Bottom line: Citations are a worst-case scenario for generative AI because they demand exact recall, zero tolerance for error, and real-time alignment with external sources — all things current models are weakest at. For more open-ended or approximate tasks, AI is much more dependable.

I wanted to try something specific and asked chatGPT to read this thread. My instructions were “read this thread and acknowledge that you understand it.”

It thought for about a minute and said that it had.

I looked at its thought process (cool feature) and saw that it was having trouble accessing the entire thread. My suspicion was that Discourse’s dynamic loading was giving it fits.

I asked if it was sure that it had read it. It thought (read: tried to access the thread again) for another minute, then said nope, it only read the first 19 posts and was unable to access the rest of the thread. Its thought process that time correctly pinned the infinite scroll as a culprit.

I asked it why it had been inaccurate. It didn’t answer (which is okay because AI isn’t actually capable of saying why it did something in the past) and instead acknowledged its mistake and said that now it had definitely read the whole thing.

I checked its thought process again and, clever bot, it was individually loading each page to read twenty posts at a time. Except that it still hadn’t loaded every page in the thread. It was also looking at other SDMB threads about AI and reddit threads about the SDMB.

I again asked if it was certain and this time it thought for a solid two minutes before acknowledging that it had only read some of it. I’m sure I could have kept it in this loop for as long as I wanted to.

I’ll have to manually create and upload a text file if I want its insight on this thread (or on any website with dynamic loading, which is a lot of pages these days).

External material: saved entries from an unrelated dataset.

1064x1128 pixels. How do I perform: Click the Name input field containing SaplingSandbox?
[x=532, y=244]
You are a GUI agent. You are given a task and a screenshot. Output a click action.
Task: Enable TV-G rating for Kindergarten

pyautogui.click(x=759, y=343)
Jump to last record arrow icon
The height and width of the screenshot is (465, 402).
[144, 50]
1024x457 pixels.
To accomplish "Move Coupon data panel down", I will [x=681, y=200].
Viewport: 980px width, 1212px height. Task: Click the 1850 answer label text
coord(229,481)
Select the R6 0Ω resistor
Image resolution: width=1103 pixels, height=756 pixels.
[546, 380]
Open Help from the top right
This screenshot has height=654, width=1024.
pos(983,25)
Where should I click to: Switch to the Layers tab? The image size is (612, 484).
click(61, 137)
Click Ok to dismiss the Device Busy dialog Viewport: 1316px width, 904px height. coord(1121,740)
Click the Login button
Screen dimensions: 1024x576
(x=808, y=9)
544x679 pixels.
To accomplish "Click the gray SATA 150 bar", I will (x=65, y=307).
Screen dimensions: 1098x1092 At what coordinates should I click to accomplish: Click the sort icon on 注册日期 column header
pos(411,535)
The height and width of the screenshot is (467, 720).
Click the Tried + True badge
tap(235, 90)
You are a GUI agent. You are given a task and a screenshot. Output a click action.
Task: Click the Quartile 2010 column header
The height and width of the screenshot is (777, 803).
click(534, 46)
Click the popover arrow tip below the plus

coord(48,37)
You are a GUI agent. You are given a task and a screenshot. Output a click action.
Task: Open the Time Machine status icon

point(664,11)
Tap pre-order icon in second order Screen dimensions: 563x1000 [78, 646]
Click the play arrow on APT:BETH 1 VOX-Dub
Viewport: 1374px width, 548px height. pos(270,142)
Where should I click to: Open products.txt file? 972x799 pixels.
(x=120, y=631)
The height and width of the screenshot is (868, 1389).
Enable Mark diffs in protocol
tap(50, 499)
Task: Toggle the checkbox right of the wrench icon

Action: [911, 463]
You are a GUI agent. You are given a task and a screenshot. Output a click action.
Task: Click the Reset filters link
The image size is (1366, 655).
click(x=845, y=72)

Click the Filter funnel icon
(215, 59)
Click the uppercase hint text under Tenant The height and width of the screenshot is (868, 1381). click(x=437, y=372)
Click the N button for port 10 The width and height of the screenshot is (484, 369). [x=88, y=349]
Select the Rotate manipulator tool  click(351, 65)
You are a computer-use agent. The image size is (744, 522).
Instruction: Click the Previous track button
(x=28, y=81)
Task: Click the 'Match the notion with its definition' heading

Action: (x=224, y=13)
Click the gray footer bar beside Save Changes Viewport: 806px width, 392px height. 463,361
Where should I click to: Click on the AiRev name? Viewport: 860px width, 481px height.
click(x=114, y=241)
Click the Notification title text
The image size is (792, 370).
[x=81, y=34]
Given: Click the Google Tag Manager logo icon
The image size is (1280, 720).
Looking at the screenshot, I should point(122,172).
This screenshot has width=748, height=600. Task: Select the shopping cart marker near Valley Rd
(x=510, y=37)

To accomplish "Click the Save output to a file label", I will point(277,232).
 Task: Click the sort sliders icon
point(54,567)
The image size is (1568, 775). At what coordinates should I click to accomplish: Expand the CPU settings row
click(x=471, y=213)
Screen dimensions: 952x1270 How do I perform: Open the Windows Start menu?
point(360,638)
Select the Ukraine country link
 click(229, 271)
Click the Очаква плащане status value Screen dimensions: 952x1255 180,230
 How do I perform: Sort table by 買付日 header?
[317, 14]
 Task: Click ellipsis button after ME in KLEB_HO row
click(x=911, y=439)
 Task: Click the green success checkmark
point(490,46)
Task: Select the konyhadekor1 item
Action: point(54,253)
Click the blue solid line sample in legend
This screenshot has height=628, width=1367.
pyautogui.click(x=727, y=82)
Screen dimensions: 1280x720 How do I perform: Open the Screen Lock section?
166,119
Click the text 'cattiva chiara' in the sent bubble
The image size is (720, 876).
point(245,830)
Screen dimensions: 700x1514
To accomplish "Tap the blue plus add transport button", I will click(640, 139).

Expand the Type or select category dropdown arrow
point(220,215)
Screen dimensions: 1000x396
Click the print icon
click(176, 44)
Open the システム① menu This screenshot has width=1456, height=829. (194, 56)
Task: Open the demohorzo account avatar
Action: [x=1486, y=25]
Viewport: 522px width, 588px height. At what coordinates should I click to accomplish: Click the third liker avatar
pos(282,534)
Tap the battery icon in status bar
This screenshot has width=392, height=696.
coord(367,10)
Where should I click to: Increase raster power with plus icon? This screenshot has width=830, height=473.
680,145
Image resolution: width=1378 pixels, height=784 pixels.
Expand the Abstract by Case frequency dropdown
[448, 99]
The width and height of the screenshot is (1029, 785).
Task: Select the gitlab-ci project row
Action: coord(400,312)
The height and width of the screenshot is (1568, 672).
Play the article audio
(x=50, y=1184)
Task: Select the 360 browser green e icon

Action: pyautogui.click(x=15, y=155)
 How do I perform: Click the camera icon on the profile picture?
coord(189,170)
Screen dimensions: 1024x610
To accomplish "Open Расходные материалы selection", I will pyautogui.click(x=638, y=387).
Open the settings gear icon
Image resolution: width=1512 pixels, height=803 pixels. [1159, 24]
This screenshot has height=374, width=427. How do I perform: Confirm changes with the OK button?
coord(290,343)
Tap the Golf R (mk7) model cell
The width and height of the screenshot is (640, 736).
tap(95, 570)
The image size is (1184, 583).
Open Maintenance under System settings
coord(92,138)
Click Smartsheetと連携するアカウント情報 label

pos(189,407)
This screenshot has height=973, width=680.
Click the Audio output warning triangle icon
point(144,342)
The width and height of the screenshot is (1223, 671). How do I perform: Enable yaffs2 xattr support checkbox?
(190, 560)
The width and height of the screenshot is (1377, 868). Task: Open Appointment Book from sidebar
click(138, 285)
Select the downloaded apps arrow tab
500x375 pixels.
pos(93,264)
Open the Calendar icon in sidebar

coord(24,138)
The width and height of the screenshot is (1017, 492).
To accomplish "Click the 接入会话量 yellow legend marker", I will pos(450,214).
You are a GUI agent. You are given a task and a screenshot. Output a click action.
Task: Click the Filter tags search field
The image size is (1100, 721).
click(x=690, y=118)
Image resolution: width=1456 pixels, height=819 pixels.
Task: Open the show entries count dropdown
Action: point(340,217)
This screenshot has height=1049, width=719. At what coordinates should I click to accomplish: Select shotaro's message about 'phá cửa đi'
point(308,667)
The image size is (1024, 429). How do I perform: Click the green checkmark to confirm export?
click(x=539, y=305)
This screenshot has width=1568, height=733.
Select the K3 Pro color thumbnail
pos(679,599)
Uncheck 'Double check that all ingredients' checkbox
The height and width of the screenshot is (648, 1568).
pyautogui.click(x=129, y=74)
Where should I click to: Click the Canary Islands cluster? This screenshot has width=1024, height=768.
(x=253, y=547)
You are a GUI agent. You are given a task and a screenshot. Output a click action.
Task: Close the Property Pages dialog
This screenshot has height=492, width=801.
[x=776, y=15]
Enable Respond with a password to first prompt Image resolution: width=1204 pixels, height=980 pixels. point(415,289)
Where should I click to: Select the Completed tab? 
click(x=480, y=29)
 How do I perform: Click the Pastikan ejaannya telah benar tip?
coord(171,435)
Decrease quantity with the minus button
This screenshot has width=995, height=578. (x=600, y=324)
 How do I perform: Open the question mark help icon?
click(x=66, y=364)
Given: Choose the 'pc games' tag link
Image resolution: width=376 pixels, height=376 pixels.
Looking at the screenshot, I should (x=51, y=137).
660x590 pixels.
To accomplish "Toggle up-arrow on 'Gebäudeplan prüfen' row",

It’s really funny that you did this, because a few days ago I decided to grab the “ads you hate” thread - with almost 7,000 posts - and ask CoPilot to sum up each company mentioned not in a quoted section. It thought for a while, and gave me a list with Liberty Mutual at the top with 12 mentions.

I pointed out that was woefully low, so it thought about it, and told me it had only looked at the first 100 posts.

I then went through EXACTLY the same loop process you did, asking and then getting nonsense, and never got to a realistic answer.